Trotz des regnerischen Wetters machte man sich auf den Weg, um auch mal wieder auf Zwettler Boden einen Wettkampf zu bestreiten.


Der diesjährige Bewerb des Abschnitts Ottenschlag hatte leider etwas Pech mit dem Wetter, denn wie schon während der Vortage war auch am Samstag starker Regen allgegenwertig.

 

Gegen 15:00 Uhr waren die Scheideldorfer Florianijünger am Bewerbsplatz, der sich trotz des Niederschlags in gutem Zustand zeigte. Nicht zuletzt waren dafür auch die Rasenteppiche verantwortlich, welche die Plätze rund um die Tragkraftspritzen vor den Strapazen beim Kuppeln schützten.

 

Im Bronze-Durchgang blieb der Niederschlag zum Glück aus und man konnte den Angriff mit einer Zeit von 37,4 Sekunden absolvieren. Leider hatte ein Bewerter Einwände in der Art und Weise, wie der Wassertruppmann den Reserve-Schlauch abgelegt hatte, so dass noch 5 Fehler dazu addiert werden mussten.

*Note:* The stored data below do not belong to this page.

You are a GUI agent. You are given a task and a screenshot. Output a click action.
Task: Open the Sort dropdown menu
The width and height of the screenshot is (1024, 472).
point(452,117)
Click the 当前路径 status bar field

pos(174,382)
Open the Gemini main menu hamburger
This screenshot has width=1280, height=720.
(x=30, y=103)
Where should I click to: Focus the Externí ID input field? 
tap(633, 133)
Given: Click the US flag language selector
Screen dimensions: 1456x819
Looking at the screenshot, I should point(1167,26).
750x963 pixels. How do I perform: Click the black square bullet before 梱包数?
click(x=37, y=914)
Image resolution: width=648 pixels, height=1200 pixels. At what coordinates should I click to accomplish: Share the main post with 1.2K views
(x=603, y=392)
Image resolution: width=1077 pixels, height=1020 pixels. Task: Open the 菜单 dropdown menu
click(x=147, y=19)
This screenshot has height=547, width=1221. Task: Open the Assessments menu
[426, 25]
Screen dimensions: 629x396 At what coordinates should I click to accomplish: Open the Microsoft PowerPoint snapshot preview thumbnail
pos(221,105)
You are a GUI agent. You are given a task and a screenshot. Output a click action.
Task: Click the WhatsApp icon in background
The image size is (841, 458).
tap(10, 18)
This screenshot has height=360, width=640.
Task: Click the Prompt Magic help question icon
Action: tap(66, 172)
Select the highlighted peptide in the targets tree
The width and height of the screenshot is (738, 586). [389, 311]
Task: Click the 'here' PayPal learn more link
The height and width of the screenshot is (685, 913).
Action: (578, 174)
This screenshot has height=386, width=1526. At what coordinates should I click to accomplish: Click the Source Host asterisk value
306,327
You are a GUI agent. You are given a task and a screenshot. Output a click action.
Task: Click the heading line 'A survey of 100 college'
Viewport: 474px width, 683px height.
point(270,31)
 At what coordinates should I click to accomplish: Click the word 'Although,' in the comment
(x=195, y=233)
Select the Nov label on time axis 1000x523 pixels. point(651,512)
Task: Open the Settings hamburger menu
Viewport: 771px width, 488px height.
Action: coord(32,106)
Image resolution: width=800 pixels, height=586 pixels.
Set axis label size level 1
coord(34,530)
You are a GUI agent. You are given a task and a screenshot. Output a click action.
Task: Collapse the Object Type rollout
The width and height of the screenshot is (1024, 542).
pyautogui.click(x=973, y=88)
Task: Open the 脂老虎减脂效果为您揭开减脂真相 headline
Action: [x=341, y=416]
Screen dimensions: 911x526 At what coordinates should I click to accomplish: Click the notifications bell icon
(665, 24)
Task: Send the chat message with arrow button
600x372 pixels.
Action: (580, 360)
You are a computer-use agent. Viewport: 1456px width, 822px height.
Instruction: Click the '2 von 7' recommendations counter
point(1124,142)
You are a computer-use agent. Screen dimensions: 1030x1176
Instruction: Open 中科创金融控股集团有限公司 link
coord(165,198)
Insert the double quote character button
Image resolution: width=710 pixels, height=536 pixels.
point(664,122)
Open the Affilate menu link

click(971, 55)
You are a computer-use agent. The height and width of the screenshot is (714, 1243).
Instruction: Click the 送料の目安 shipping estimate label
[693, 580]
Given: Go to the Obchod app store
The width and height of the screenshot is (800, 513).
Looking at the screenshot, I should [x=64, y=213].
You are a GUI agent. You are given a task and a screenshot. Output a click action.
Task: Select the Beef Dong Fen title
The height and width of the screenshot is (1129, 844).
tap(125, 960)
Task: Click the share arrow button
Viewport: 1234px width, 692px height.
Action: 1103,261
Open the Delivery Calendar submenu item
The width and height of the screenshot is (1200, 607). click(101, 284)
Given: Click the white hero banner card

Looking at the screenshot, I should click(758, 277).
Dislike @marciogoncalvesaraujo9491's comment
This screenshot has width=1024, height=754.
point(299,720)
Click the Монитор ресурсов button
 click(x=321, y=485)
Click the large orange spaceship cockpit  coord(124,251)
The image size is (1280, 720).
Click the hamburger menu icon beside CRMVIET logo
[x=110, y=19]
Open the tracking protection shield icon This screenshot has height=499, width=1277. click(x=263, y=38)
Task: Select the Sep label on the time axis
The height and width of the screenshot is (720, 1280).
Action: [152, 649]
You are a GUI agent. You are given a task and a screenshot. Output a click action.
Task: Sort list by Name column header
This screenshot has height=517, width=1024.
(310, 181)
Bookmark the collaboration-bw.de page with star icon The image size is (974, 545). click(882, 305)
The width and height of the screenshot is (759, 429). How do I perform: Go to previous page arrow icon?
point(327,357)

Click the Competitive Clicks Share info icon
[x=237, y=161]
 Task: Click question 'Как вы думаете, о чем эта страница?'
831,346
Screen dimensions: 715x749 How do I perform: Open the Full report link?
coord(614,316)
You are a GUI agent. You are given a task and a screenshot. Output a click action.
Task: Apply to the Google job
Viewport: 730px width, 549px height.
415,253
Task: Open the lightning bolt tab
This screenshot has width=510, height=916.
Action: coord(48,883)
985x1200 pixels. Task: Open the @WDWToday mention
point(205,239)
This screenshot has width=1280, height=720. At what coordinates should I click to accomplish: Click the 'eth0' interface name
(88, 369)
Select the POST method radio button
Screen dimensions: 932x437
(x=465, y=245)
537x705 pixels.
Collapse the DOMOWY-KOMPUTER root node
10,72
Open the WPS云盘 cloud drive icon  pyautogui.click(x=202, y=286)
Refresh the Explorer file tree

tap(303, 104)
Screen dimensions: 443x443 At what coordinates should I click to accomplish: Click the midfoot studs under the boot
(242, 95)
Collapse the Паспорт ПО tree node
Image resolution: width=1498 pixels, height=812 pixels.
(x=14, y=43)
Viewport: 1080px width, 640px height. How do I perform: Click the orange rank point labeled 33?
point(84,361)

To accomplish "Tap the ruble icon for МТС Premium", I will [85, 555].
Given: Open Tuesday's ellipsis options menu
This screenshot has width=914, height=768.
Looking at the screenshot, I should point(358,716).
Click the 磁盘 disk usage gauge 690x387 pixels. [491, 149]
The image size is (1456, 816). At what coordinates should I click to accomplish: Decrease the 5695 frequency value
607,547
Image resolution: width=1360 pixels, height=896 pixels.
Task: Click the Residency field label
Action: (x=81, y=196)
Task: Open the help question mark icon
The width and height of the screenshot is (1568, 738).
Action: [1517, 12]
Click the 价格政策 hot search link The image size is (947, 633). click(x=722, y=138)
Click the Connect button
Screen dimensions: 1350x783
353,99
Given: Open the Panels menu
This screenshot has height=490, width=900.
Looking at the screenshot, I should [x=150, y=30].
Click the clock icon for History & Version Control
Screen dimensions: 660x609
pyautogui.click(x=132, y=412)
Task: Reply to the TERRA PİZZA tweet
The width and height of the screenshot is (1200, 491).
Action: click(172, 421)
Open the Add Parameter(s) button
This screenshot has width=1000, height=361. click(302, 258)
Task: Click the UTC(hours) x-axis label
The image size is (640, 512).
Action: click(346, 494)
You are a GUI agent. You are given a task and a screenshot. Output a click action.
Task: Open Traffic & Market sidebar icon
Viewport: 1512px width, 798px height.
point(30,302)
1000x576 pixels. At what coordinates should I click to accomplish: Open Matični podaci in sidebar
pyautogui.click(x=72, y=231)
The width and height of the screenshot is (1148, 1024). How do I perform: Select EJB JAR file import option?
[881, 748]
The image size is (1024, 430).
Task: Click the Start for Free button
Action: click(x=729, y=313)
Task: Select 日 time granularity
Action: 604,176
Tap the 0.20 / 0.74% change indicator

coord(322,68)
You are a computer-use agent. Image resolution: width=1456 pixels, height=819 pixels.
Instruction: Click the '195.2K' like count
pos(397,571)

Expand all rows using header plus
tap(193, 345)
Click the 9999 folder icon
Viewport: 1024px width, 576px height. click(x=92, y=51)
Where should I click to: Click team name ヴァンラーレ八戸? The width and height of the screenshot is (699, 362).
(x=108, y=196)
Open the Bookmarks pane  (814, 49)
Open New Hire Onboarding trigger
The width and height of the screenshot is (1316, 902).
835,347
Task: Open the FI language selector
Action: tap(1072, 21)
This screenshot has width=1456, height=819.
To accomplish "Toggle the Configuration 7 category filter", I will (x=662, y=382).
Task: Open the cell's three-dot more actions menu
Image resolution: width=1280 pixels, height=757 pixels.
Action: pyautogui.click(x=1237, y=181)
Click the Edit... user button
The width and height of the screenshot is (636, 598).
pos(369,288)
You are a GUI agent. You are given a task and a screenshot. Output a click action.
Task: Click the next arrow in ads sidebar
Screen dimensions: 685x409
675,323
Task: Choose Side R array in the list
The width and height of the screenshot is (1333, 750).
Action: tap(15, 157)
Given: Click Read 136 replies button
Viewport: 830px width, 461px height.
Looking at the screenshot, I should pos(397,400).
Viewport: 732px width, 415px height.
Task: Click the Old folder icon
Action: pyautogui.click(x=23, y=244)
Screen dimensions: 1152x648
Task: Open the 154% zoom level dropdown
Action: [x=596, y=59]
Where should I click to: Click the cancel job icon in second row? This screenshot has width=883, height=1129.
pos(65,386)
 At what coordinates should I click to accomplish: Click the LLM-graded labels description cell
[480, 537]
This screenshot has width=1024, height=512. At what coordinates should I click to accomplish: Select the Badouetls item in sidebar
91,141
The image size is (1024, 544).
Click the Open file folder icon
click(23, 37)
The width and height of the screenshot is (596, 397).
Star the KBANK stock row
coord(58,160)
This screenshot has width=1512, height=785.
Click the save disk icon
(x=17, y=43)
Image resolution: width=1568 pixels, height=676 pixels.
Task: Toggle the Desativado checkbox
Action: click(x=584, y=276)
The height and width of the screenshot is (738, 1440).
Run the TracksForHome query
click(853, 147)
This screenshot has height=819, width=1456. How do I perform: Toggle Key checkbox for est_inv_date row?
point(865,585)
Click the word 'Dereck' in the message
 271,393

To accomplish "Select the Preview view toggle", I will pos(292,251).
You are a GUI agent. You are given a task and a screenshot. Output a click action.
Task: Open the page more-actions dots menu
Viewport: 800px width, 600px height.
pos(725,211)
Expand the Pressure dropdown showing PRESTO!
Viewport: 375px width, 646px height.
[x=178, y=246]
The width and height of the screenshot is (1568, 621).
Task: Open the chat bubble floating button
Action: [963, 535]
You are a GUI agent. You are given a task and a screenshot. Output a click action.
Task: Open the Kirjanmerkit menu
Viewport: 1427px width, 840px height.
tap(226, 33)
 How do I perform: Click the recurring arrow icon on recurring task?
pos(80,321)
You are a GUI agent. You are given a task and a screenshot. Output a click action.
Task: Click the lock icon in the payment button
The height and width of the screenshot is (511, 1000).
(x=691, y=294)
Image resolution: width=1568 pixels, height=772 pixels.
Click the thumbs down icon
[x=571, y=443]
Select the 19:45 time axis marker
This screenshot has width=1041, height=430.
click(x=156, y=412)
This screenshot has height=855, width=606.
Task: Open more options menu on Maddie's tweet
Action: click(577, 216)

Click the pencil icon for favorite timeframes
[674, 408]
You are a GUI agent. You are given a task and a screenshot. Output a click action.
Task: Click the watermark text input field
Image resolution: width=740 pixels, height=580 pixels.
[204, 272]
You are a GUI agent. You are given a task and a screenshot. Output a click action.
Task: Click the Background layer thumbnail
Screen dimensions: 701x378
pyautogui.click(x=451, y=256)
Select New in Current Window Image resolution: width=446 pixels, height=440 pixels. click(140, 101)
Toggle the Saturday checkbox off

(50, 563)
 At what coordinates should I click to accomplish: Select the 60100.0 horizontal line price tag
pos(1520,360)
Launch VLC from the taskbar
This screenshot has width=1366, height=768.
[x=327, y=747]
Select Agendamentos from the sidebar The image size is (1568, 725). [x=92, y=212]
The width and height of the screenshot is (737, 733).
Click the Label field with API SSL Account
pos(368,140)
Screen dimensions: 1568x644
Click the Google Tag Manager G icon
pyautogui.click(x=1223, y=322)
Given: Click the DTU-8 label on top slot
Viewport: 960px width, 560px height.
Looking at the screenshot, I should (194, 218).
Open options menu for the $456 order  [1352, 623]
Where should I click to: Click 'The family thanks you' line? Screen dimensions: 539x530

Dank der schnellsten Staffellaufzeit des Tages von 57,56 Sekunden erreichte man in der Gästewertung trotz des Fehlers trotzdem den 1. Platz.

 

Aufgrund der Regenpause meinten die Bewerter, dass sie sich Zeit lassen könnten, was dazu führte, dass man nicht innerhalb der Regenpause fertig wurde und nicht nur die Scheideldorfer Silber-Formation, sondern auch alle nachfolgenden Gruppen im Regen antreten mussten.

In Silber wurden folgende Positionen gezogen:

GK Jürgen Kaburek  
MA Michael Hochleitner ME René Hartner
ATF Stefan Kampf ATM Manfred Rabl
WTF Andreas Stocklasser WTM Kohl Harald
STF Simon Lindtner STM Christoph Hartner

 

Aufgrund der schlechten Bedingungen ging man vorsichtig zu Werk und absolvierte den Löschangriff mit einer Zeit von 46,3 Sekunden. Leider war der Verteiler zurück gelaufen, was 10 Fehlerpunkte einbrachte. Mit 58,09 Sekunden hatte man abermals die schnellste Durchgangszeit beim Staffellauf und insgesamt die drittschnellste Tageszeit.

Trotz der 10 Fehlerpunkte blieb in Silber noch der 4. Platz und man konnte von Kirchschlag mit 2 Pokale nass aber zufrieden wieder nach Hause fahren.